■ **REQUIREMENTS**
Quote each of the following items word for word, leaving nothing out and changing nothing.

╭─ DATA SUPPLIED

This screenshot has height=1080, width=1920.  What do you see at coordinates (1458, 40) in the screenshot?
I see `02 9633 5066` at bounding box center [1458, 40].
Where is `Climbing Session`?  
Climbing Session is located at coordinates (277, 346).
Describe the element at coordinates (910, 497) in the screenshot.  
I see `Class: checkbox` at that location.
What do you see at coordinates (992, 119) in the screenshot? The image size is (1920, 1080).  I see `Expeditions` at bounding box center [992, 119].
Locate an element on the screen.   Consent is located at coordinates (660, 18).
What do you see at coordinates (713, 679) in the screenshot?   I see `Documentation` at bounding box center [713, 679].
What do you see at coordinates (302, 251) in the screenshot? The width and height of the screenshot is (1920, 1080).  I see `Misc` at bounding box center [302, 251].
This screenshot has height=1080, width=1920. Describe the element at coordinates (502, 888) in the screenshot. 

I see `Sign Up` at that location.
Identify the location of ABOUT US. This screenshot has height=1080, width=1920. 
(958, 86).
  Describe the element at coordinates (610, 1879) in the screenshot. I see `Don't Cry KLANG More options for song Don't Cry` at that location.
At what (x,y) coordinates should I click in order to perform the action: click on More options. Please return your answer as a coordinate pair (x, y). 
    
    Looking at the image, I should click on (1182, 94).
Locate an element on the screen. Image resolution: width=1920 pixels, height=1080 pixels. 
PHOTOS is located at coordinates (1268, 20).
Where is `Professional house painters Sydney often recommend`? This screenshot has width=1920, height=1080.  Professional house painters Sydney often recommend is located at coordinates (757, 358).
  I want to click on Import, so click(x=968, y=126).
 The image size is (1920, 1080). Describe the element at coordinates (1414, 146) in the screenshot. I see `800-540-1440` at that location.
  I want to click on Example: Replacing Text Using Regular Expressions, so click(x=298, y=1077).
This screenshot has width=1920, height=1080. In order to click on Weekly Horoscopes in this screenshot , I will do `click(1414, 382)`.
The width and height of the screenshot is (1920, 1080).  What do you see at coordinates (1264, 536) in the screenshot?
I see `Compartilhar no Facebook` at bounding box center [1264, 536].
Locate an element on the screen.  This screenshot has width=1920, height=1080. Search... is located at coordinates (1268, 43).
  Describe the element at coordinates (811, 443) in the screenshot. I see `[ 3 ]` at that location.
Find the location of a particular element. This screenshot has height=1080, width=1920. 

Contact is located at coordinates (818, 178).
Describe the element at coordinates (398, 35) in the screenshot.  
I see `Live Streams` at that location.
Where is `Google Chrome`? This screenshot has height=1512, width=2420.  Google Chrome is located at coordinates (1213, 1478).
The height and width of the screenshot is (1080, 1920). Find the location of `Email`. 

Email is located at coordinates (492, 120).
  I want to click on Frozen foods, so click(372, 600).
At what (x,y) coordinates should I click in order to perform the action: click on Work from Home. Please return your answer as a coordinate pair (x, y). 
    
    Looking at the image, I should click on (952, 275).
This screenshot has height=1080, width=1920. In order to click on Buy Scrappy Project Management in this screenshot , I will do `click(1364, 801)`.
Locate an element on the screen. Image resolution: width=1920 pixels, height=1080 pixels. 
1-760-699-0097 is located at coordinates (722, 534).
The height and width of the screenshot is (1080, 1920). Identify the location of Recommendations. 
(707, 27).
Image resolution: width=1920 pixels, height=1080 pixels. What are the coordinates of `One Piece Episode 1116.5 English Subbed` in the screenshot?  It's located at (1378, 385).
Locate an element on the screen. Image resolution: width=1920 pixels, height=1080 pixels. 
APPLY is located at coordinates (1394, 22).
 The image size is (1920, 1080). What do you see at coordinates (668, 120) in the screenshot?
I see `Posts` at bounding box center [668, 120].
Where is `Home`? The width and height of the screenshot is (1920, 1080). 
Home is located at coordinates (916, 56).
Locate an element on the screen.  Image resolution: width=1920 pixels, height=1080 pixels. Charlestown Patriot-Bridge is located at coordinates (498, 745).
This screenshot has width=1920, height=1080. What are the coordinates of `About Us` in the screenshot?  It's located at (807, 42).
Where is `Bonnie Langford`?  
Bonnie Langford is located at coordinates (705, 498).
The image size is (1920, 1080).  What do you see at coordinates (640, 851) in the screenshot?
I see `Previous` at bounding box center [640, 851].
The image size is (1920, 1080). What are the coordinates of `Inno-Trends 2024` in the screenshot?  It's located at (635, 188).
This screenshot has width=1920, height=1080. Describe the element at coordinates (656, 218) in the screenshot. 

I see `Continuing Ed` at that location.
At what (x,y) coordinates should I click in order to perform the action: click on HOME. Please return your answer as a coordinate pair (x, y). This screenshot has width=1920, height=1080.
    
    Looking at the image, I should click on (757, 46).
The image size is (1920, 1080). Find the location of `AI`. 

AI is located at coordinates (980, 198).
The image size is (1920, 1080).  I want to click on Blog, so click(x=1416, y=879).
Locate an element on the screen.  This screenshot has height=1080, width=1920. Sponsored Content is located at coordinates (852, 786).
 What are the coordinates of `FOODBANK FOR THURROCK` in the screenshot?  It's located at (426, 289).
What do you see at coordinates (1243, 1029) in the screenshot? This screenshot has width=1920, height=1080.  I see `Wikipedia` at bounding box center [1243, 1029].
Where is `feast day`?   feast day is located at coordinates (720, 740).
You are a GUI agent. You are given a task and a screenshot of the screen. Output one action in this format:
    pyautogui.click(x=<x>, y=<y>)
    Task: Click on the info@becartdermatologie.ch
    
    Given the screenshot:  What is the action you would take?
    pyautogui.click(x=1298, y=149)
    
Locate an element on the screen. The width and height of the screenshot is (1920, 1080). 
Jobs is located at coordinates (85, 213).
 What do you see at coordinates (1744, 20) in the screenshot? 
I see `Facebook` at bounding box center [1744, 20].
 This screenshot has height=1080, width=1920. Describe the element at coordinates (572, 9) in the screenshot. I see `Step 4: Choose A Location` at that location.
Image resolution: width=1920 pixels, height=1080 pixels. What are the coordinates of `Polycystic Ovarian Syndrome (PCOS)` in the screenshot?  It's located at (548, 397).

╰─

■ **ANSWER IN FULL**
This screenshot has height=1080, width=1920.  What do you see at coordinates (1458, 40) in the screenshot?
I see `02 9633 5066` at bounding box center [1458, 40].
Where is `Climbing Session`?  
Climbing Session is located at coordinates (277, 346).
Describe the element at coordinates (910, 497) in the screenshot.  
I see `Class: checkbox` at that location.
What do you see at coordinates (992, 119) in the screenshot? The image size is (1920, 1080).  I see `Expeditions` at bounding box center [992, 119].
Locate an element on the screen.   Consent is located at coordinates (660, 18).
What do you see at coordinates (713, 679) in the screenshot?   I see `Documentation` at bounding box center [713, 679].
What do you see at coordinates (302, 251) in the screenshot? The width and height of the screenshot is (1920, 1080).  I see `Misc` at bounding box center [302, 251].
This screenshot has height=1080, width=1920. Describe the element at coordinates (502, 888) in the screenshot. 

I see `Sign Up` at that location.
Identify the location of ABOUT US. This screenshot has height=1080, width=1920. 
(958, 86).
  Describe the element at coordinates (610, 1879) in the screenshot. I see `Don't Cry KLANG More options for song Don't Cry` at that location.
At what (x,y) coordinates should I click in order to perform the action: click on More options. Please return your answer as a coordinate pair (x, y). 
    
    Looking at the image, I should click on (1182, 94).
Locate an element on the screen. Image resolution: width=1920 pixels, height=1080 pixels. 
PHOTOS is located at coordinates (1268, 20).
Where is `Professional house painters Sydney often recommend`? This screenshot has width=1920, height=1080.  Professional house painters Sydney often recommend is located at coordinates (757, 358).
  I want to click on Import, so click(x=968, y=126).
 The image size is (1920, 1080). Describe the element at coordinates (1414, 146) in the screenshot. I see `800-540-1440` at that location.
  I want to click on Example: Replacing Text Using Regular Expressions, so click(x=298, y=1077).
This screenshot has width=1920, height=1080. In order to click on Weekly Horoscopes in this screenshot , I will do `click(1414, 382)`.
The width and height of the screenshot is (1920, 1080).  What do you see at coordinates (1264, 536) in the screenshot?
I see `Compartilhar no Facebook` at bounding box center [1264, 536].
Locate an element on the screen.  This screenshot has width=1920, height=1080. Search... is located at coordinates (1268, 43).
  Describe the element at coordinates (811, 443) in the screenshot. I see `[ 3 ]` at that location.
Find the location of a particular element. This screenshot has height=1080, width=1920. 

Contact is located at coordinates (818, 178).
Describe the element at coordinates (398, 35) in the screenshot.  
I see `Live Streams` at that location.
Where is `Google Chrome`? This screenshot has height=1512, width=2420.  Google Chrome is located at coordinates (1213, 1478).
The height and width of the screenshot is (1080, 1920). Find the location of `Email`. 

Email is located at coordinates (492, 120).
  I want to click on Frozen foods, so click(372, 600).
At what (x,y) coordinates should I click in order to perform the action: click on Work from Home. Please return your answer as a coordinate pair (x, y). 
    
    Looking at the image, I should click on (952, 275).
This screenshot has height=1080, width=1920. In order to click on Buy Scrappy Project Management in this screenshot , I will do `click(1364, 801)`.
Locate an element on the screen. Image resolution: width=1920 pixels, height=1080 pixels. 
1-760-699-0097 is located at coordinates (722, 534).
The height and width of the screenshot is (1080, 1920). Identify the location of Recommendations. 
(707, 27).
Image resolution: width=1920 pixels, height=1080 pixels. What are the coordinates of `One Piece Episode 1116.5 English Subbed` in the screenshot?  It's located at (1378, 385).
Locate an element on the screen. Image resolution: width=1920 pixels, height=1080 pixels. 
APPLY is located at coordinates (1394, 22).
 The image size is (1920, 1080). What do you see at coordinates (668, 120) in the screenshot?
I see `Posts` at bounding box center [668, 120].
Where is `Home`? The width and height of the screenshot is (1920, 1080). 
Home is located at coordinates (916, 56).
Locate an element on the screen.  Image resolution: width=1920 pixels, height=1080 pixels. Charlestown Patriot-Bridge is located at coordinates (498, 745).
This screenshot has width=1920, height=1080. What are the coordinates of `About Us` in the screenshot?  It's located at (807, 42).
Where is `Bonnie Langford`?  
Bonnie Langford is located at coordinates (705, 498).
The image size is (1920, 1080).  What do you see at coordinates (640, 851) in the screenshot?
I see `Previous` at bounding box center [640, 851].
The image size is (1920, 1080). What are the coordinates of `Inno-Trends 2024` in the screenshot?  It's located at (635, 188).
This screenshot has width=1920, height=1080. Describe the element at coordinates (656, 218) in the screenshot. 

I see `Continuing Ed` at that location.
At what (x,y) coordinates should I click in order to perform the action: click on HOME. Please return your answer as a coordinate pair (x, y). This screenshot has width=1920, height=1080.
    
    Looking at the image, I should click on (757, 46).
The image size is (1920, 1080). Find the location of `AI`. 

AI is located at coordinates (980, 198).
The image size is (1920, 1080).  I want to click on Blog, so click(x=1416, y=879).
Locate an element on the screen.  This screenshot has height=1080, width=1920. Sponsored Content is located at coordinates (852, 786).
 What are the coordinates of `FOODBANK FOR THURROCK` in the screenshot?  It's located at (426, 289).
What do you see at coordinates (1243, 1029) in the screenshot? This screenshot has width=1920, height=1080.  I see `Wikipedia` at bounding box center [1243, 1029].
Where is `feast day`?   feast day is located at coordinates (720, 740).
You are a GUI agent. You are given a task and a screenshot of the screen. Output one action in this format:
    pyautogui.click(x=<x>, y=<y>)
    Task: Click on the info@becartdermatologie.ch
    
    Given the screenshot:  What is the action you would take?
    pyautogui.click(x=1298, y=149)
    
Locate an element on the screen. The width and height of the screenshot is (1920, 1080). 
Jobs is located at coordinates (85, 213).
 What do you see at coordinates (1744, 20) in the screenshot? 
I see `Facebook` at bounding box center [1744, 20].
 This screenshot has height=1080, width=1920. Describe the element at coordinates (572, 9) in the screenshot. I see `Step 4: Choose A Location` at that location.
Image resolution: width=1920 pixels, height=1080 pixels. What are the coordinates of `Polycystic Ovarian Syndrome (PCOS)` in the screenshot?  It's located at (548, 397).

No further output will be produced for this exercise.